----- Task input -----

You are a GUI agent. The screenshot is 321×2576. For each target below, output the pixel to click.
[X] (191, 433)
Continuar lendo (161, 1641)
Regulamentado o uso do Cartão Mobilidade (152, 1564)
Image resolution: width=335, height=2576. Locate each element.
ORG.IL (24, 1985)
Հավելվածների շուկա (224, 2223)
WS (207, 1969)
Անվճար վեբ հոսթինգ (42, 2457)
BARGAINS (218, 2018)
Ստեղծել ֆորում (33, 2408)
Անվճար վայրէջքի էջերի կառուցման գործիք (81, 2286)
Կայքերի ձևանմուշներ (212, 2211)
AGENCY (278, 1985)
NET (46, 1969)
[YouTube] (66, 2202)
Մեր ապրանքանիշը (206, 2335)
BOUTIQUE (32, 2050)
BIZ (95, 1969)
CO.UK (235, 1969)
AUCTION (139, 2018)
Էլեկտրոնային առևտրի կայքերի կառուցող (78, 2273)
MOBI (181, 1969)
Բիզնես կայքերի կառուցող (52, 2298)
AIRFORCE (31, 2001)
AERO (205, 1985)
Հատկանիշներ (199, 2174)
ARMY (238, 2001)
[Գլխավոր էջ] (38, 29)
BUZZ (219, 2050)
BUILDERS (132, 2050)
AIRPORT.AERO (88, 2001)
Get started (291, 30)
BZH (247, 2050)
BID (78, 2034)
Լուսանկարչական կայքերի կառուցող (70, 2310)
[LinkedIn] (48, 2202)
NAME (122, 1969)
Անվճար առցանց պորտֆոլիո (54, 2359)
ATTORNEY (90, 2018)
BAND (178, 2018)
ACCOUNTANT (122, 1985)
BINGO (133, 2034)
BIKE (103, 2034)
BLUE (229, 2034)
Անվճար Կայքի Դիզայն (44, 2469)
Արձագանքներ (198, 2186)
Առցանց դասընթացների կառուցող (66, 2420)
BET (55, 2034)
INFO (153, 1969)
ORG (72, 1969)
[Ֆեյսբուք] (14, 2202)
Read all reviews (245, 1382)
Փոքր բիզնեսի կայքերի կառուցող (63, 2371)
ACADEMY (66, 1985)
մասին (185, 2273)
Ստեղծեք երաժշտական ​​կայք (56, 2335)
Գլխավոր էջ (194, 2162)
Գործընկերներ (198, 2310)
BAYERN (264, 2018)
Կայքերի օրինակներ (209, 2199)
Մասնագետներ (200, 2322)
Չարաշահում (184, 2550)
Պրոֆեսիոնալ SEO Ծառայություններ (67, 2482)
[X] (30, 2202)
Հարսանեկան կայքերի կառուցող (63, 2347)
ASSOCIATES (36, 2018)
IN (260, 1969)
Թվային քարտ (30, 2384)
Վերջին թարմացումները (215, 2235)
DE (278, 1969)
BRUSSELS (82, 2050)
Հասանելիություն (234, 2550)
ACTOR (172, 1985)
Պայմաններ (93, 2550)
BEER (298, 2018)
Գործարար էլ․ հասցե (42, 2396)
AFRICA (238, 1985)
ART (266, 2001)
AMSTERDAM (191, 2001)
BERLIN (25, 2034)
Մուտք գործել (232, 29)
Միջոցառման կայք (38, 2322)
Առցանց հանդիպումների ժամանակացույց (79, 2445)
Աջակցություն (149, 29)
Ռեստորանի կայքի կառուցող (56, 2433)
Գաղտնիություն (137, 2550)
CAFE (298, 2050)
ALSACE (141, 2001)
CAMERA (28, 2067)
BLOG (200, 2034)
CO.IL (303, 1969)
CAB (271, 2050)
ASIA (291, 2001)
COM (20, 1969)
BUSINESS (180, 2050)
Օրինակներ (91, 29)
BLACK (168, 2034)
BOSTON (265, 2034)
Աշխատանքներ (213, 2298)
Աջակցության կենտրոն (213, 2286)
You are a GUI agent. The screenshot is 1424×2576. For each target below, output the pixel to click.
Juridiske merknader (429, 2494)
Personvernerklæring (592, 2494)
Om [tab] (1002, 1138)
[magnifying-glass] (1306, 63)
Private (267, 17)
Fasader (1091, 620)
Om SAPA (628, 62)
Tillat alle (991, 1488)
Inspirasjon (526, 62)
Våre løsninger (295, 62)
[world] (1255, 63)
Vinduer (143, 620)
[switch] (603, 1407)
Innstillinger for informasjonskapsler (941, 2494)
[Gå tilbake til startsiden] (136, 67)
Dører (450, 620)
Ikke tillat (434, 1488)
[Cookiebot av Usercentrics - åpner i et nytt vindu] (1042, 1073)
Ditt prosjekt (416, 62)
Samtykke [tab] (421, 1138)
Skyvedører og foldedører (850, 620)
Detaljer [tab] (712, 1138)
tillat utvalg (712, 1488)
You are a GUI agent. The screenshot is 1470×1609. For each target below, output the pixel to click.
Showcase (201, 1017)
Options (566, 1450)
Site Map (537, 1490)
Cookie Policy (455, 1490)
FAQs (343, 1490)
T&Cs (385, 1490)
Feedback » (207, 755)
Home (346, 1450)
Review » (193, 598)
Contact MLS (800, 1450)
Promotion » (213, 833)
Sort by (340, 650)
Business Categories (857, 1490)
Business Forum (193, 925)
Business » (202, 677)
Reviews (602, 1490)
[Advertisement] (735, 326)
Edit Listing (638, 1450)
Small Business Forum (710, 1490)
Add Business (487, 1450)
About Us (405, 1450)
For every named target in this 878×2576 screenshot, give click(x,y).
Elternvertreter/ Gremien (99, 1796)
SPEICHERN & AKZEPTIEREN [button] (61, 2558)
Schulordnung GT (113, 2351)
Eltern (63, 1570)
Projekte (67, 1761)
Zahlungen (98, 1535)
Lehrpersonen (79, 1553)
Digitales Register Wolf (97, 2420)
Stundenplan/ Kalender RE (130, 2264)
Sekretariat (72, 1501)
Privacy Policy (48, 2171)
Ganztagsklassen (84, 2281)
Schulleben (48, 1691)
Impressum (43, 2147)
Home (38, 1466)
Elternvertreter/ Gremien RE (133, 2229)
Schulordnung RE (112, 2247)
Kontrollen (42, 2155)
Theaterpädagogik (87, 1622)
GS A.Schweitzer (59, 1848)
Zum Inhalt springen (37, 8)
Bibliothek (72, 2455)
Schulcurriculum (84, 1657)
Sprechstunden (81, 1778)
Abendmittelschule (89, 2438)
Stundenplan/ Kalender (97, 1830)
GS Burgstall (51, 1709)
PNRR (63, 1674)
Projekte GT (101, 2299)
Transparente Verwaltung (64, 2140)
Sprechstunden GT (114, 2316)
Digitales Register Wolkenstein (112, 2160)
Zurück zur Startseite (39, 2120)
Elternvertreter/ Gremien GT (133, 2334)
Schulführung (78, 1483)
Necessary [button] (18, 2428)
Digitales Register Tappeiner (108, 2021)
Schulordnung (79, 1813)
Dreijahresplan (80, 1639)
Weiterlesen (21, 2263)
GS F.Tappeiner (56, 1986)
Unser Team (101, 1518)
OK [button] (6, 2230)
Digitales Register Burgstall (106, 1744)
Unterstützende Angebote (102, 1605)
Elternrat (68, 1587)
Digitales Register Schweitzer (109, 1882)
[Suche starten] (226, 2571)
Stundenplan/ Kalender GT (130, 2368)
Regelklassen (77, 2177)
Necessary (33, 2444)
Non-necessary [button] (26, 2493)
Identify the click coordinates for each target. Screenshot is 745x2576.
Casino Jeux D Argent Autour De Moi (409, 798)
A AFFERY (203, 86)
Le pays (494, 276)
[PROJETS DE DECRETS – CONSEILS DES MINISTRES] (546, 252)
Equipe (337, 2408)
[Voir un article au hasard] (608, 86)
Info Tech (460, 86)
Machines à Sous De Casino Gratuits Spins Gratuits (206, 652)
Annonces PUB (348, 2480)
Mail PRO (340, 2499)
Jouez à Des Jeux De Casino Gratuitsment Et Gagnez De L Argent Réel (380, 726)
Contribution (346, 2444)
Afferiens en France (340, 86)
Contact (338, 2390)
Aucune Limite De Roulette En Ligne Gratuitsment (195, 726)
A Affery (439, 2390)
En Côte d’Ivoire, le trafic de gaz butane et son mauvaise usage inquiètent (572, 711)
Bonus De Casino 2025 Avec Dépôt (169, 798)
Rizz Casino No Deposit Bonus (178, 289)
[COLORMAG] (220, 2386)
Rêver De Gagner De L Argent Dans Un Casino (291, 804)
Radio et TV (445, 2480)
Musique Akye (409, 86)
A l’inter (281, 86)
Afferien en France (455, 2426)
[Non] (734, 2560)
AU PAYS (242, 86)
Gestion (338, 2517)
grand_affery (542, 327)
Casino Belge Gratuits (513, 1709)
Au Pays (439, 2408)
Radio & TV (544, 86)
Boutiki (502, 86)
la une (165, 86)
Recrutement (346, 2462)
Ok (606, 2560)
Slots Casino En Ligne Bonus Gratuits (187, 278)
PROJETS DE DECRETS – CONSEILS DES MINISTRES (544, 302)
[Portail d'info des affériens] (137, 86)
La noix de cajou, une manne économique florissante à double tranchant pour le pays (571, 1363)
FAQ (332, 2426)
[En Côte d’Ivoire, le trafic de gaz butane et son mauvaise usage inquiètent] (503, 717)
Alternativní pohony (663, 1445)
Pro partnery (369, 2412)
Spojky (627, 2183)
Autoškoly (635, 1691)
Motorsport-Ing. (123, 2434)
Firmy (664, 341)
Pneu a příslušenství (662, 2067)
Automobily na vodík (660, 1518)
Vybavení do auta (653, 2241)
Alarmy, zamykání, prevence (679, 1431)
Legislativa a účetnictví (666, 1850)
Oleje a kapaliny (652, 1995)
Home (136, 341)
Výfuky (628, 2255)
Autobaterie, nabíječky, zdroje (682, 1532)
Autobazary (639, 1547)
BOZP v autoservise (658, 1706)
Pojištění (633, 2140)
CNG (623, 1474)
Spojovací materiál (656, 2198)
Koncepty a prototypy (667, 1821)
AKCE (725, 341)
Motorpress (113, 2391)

-----

**Your goal**
Within the material above, extract exactly the lines that start at the line containing "Necessary [button] (18, 2428)" and stop after the line containing "A AFFERY (203, 86)", and only those.

**Task answer**
Necessary [button] (18, 2428)
Digitales Register Tappeiner (108, 2021)
Schulordnung (79, 1813)
Dreijahresplan (80, 1639)
Weiterlesen (21, 2263)
GS F.Tappeiner (56, 1986)
Unser Team (101, 1518)
OK [button] (6, 2230)
Digitales Register Burgstall (106, 1744)
Unterstützende Angebote (102, 1605)
Elternrat (68, 1587)
Digitales Register Schweitzer (109, 1882)
[Suche starten] (226, 2571)
Stundenplan/ Kalender GT (130, 2368)
Regelklassen (77, 2177)
Necessary (33, 2444)
Non-necessary [button] (26, 2493)
Identify the click coordinates for each target. Screenshot is 745x2576.
Casino Jeux D Argent Autour De Moi (409, 798)
A AFFERY (203, 86)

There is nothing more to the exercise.